▶ SOURCE RECORDS
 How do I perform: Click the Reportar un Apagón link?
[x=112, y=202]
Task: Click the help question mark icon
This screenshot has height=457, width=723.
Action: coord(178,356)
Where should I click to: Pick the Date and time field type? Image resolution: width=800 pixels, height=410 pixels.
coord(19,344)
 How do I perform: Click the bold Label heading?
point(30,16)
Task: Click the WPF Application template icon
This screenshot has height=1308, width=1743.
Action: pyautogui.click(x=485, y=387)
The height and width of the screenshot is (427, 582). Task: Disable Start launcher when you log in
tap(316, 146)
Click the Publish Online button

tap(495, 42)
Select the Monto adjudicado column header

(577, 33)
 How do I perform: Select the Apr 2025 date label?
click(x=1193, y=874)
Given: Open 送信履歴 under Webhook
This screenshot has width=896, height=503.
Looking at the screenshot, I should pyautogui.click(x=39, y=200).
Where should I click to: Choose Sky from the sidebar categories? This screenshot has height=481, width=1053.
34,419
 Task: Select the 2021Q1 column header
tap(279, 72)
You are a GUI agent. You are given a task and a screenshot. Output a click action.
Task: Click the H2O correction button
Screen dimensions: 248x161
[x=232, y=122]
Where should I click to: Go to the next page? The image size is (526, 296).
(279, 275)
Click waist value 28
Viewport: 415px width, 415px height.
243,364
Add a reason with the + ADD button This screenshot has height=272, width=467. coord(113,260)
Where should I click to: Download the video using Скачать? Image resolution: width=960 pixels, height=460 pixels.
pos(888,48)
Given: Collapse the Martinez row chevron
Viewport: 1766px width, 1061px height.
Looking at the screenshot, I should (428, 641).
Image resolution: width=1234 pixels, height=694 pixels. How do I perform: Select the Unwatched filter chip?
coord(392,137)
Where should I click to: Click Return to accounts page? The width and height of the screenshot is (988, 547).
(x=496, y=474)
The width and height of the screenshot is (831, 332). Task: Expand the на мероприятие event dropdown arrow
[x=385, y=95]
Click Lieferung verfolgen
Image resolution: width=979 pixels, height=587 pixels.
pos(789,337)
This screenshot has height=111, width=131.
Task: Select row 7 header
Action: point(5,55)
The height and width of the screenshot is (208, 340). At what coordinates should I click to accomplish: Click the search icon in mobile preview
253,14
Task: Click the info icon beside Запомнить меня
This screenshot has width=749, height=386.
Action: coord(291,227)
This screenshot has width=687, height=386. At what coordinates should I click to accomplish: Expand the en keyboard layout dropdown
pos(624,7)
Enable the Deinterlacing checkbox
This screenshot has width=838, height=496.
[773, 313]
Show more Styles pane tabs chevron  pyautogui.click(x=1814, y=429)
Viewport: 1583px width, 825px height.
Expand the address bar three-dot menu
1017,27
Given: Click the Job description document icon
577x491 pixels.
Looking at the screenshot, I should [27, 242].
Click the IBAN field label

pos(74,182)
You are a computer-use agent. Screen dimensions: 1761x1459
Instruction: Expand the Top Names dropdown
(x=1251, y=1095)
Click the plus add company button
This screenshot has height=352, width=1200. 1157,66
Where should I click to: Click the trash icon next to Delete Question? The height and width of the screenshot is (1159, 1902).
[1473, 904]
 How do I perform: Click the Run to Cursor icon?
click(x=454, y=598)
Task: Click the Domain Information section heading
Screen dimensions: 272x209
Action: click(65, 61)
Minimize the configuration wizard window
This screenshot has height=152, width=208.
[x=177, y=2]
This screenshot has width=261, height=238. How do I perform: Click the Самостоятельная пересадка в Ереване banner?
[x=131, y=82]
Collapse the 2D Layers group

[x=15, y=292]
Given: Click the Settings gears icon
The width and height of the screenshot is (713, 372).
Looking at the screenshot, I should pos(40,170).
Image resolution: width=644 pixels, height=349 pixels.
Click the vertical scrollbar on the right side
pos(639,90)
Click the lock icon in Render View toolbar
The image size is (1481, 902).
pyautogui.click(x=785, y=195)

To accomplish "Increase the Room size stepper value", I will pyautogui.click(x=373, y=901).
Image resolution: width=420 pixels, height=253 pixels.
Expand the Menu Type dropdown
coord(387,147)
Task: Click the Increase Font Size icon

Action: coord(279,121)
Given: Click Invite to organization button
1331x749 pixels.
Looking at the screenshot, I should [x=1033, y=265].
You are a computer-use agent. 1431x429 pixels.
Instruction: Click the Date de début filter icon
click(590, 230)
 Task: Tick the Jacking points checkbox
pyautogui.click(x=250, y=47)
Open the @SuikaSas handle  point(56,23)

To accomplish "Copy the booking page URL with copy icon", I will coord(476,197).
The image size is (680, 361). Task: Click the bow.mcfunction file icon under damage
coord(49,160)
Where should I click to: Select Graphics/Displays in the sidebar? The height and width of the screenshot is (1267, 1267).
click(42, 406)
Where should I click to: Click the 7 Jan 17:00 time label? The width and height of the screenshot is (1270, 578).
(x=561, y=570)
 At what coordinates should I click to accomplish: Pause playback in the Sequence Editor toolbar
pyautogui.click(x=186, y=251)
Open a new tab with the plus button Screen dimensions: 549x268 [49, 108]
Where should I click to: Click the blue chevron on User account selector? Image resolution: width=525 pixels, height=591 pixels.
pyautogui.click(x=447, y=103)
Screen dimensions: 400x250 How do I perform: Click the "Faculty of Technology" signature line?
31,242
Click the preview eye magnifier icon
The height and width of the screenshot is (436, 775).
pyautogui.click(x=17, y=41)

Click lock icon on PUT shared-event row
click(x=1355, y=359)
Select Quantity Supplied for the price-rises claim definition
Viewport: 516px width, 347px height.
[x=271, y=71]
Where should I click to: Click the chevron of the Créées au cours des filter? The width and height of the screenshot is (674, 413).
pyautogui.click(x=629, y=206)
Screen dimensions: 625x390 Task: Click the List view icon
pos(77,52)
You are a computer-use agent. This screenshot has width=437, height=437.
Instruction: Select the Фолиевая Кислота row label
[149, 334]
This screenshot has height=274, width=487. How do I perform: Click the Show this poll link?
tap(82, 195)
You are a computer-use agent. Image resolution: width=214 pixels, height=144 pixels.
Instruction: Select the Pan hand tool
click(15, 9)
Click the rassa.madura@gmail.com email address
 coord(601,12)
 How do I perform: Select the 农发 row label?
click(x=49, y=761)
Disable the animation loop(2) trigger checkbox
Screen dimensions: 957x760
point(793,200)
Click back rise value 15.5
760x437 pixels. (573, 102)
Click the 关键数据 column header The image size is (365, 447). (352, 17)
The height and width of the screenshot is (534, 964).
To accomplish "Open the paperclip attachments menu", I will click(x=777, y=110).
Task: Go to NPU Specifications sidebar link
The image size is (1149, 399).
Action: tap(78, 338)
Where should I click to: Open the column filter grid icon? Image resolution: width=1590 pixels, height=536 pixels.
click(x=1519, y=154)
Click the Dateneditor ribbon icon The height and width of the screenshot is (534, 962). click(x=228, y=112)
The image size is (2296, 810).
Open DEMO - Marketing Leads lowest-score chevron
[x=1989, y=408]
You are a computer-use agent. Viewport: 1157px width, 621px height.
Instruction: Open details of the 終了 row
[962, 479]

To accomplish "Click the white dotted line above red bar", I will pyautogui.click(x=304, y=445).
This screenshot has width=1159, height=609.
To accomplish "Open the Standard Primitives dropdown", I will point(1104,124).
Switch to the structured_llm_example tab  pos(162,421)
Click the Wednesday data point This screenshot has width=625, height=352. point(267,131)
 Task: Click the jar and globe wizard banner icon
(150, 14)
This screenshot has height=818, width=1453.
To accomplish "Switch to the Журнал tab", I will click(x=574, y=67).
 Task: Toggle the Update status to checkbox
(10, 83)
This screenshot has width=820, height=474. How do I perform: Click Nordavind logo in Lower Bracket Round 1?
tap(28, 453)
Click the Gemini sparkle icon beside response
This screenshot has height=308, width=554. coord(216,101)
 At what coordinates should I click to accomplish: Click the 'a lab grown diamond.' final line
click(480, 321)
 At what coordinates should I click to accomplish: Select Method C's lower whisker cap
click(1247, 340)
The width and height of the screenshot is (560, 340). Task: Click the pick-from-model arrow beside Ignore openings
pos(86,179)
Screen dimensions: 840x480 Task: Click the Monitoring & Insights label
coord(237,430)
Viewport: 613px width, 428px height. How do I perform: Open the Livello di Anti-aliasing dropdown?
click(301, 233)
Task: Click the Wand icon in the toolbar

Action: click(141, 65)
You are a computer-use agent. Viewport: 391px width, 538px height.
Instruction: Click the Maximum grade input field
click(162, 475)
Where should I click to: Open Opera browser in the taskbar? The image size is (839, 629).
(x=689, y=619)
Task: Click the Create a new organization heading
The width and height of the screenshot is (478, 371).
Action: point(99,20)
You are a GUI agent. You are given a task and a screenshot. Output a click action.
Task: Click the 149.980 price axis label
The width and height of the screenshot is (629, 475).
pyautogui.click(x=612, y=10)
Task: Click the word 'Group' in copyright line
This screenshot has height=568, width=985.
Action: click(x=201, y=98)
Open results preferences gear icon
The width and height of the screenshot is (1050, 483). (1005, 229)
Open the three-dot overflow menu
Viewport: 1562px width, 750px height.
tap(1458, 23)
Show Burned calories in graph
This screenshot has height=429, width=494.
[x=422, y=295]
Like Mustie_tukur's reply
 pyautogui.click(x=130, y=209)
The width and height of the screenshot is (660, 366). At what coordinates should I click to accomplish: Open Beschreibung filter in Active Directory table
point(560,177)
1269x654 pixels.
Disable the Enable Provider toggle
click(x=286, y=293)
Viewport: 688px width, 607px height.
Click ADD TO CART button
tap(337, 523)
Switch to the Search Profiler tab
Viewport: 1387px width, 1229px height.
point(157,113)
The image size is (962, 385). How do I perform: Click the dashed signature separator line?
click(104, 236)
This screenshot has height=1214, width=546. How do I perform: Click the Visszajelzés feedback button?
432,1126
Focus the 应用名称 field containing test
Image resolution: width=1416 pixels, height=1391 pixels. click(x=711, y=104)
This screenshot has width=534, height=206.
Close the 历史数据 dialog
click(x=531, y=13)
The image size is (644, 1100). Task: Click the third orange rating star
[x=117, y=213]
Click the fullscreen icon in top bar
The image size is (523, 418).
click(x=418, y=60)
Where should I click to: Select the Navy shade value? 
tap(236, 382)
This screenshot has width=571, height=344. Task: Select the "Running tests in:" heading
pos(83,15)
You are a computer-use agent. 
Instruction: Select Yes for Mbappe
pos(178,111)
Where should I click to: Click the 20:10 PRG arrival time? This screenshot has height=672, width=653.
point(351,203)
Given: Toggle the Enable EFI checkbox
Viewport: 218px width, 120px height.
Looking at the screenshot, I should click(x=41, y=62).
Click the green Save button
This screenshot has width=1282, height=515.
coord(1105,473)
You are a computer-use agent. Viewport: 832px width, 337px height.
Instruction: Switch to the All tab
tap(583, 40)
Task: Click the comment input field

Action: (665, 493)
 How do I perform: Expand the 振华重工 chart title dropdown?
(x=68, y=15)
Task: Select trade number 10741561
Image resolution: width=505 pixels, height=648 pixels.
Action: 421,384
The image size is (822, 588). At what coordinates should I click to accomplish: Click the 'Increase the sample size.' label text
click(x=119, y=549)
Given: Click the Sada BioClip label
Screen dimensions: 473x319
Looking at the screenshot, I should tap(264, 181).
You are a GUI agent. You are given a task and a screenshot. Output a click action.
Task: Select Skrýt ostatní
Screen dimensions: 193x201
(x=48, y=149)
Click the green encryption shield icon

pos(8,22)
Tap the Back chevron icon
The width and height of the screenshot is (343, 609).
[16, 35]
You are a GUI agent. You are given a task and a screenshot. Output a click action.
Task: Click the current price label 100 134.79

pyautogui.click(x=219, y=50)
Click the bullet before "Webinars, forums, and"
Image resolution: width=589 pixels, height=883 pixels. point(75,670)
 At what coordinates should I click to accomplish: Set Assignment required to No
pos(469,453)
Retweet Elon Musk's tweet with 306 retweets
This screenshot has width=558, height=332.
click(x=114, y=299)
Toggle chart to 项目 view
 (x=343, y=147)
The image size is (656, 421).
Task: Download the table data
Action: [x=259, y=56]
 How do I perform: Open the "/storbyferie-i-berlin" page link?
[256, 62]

▶ WHAT THE TASK REQUIRES
Turn the items between the line holding "Task: Go to NPU Specifications sidebar link" and the line holding "click(x=1519, y=154)", inclusive, into a two-column CSV with the headers task and action. Give one row per item, with each value in a single quoted field and its line breaks replaced by spaces.

▶ REPLY TO THE TASK
task,action
"Task: Go to NPU Specifications sidebar link The image size is (1149, 399).","Action: tap(78, 338)"
"Where should I click to: Open the column filter grid icon? Image resolution: width=1590 pixels, height=536 pixels.","click(x=1519, y=154)"